Rev. Radcliff enjoying
a round of golf (source).
Radcliff was a learned British clergyman with a ZZ Top-style beard (that’s not how it was known at the time) who had contracted pneumonia in England. As his condition worsened, he made the decision to leave his homeland in search of the pure ocean air of Arcachon, where he arrived in 1866. The decision was the right one as he gradually recovered. He chose to stay in Arcachon where he became one of the figureheads of a lively community of British expatriates.

Some of the expats formed an Anglican congregation who would gather in the  (original) Reformed Church of France temple in central Arcachon. Under the impetus of Radcliff, they funded the construction of this, their own Anglican chapel in the Ville d’Hiver.

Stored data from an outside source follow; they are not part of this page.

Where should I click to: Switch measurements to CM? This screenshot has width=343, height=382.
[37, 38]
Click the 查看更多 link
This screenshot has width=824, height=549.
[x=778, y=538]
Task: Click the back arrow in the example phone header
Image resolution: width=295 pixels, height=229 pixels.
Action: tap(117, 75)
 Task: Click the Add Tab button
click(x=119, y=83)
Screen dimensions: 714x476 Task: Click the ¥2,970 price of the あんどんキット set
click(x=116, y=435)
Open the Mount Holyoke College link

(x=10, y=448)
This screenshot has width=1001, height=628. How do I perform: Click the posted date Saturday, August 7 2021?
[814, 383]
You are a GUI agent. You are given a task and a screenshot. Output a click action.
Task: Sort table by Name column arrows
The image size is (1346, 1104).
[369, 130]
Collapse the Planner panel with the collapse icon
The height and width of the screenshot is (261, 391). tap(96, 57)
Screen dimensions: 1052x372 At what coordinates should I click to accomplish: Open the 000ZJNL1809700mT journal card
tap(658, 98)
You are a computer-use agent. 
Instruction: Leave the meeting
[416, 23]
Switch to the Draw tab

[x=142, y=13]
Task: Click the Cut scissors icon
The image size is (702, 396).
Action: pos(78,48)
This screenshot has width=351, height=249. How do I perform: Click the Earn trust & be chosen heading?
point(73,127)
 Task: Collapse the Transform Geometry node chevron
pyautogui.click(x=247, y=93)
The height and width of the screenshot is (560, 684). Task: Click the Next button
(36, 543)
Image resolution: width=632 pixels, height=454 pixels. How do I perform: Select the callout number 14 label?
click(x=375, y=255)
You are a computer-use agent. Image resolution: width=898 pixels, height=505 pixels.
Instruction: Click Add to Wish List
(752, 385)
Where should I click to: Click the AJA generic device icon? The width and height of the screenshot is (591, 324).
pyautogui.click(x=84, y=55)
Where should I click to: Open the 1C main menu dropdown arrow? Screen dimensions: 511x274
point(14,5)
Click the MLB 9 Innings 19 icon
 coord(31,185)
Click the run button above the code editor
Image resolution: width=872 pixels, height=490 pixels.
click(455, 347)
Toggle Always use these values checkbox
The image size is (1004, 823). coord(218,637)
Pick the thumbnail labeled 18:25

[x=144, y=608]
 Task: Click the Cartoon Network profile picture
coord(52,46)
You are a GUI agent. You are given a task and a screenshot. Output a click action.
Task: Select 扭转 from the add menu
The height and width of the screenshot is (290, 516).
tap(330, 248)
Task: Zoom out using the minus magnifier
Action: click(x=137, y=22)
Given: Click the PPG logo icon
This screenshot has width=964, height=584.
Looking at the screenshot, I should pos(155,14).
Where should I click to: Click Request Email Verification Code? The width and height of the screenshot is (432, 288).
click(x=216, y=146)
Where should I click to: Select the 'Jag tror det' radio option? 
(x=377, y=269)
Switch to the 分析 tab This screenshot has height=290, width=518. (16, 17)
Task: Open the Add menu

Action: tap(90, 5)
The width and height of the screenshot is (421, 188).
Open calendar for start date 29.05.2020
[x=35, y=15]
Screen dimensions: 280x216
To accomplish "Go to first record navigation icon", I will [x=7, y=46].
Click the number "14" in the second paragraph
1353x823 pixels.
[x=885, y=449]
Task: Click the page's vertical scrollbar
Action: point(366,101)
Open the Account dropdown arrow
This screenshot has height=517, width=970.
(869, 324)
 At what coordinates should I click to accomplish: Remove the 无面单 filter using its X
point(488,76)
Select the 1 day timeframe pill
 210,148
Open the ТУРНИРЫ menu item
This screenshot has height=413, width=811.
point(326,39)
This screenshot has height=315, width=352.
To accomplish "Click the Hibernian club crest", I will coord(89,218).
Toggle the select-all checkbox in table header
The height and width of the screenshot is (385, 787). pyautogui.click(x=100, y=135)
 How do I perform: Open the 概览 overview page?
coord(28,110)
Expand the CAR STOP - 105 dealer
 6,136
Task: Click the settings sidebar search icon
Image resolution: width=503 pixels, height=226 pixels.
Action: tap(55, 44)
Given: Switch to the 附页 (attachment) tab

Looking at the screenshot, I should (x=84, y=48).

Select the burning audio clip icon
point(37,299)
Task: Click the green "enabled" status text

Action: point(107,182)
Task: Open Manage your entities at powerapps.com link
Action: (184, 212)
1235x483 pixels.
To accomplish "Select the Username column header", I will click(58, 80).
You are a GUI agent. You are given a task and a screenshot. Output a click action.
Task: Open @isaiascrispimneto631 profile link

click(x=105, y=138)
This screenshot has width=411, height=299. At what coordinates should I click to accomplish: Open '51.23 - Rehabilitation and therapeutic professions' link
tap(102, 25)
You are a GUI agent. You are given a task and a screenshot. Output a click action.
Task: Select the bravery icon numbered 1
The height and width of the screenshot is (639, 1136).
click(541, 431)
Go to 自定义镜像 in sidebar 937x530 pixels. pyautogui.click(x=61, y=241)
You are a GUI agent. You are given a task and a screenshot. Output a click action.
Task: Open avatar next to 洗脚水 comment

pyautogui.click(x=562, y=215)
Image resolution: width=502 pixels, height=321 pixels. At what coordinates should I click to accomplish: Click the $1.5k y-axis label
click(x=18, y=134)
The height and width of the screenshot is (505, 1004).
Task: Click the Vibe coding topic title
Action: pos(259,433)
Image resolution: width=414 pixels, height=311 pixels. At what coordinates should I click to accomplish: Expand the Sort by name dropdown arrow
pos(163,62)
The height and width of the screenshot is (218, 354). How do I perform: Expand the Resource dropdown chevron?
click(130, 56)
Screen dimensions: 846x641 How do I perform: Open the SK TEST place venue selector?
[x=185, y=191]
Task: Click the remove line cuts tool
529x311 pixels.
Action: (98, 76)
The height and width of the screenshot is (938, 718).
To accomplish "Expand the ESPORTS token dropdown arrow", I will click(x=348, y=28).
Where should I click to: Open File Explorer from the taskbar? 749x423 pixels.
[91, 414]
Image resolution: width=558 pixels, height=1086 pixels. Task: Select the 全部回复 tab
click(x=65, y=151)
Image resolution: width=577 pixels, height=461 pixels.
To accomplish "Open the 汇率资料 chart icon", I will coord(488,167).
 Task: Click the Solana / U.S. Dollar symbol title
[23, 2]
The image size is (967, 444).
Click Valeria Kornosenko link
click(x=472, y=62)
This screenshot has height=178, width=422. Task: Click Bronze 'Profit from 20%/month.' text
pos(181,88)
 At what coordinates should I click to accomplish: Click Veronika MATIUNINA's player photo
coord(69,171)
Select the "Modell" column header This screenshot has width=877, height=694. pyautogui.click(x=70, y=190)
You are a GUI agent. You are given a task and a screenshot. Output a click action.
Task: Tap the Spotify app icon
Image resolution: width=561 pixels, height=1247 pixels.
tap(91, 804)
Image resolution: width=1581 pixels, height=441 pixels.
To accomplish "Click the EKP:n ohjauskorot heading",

Saint Thomas church, as it became known, was officially inaugurated in October 1878 with the Right Reverend John Jackson, Bishop of London, travelling over especially for the occasion.


Samuel Radcliff’s influence continued to spread throughout the town. He would organise popular horseback paper chases, which would see him setting off from the Place des Palmiers bandstand ahead of the participants to scatter enigmas and clues around Arcachon.


In 1895, he was also one of the founders, with the Irish expatriate William Exshaw, of Arcachon’s golf course, not to mention one of the most regular of the Golf & Country Club Society golfers on the greens! The course was located in the Aiguillon district to the west of Arcachon. The municipality later acquired the course and operations were subsequently transferred to the heights above the town where it remains today: it is now known as Golf International d’Arcachon.

Radcliff became such an authority on Arcachon that he penned a guidebook for fellow Britons who might be thinking of visiting or even moving to the town. The book was released in 1883 by the London publisher Thomas Laurie and went by the title of “Handbook to Arcachon”, coupled with this snappy subtitle: “Arcachon, in the department of Gironde, France, its advantages as a health resort”.


The book’s 60 pages still make for a delightful read, as Radcliff tells all about Arcachon’s “geographical position and accessibility”, its “weather and influence of climate”, “education, society and amusements” and much more (there are ten short chapters in all). 

Radcliff’s hints on “housekeeping” are particularly interesting, as he details the wages of housemaids, cooks, butlers and “chefs de cuisine”: “In addition to their wages, servants expect to have their washing done; and also require half a litre of wine per diem… The cooks who go to market receive from the tradespeople a percentage on the amount of their bills. On this account people who wish to economize had better do their own marketing; not that they will buy things for less than the cooks can, but because they have not the temptation the cooks have to make the bills as high as possible.”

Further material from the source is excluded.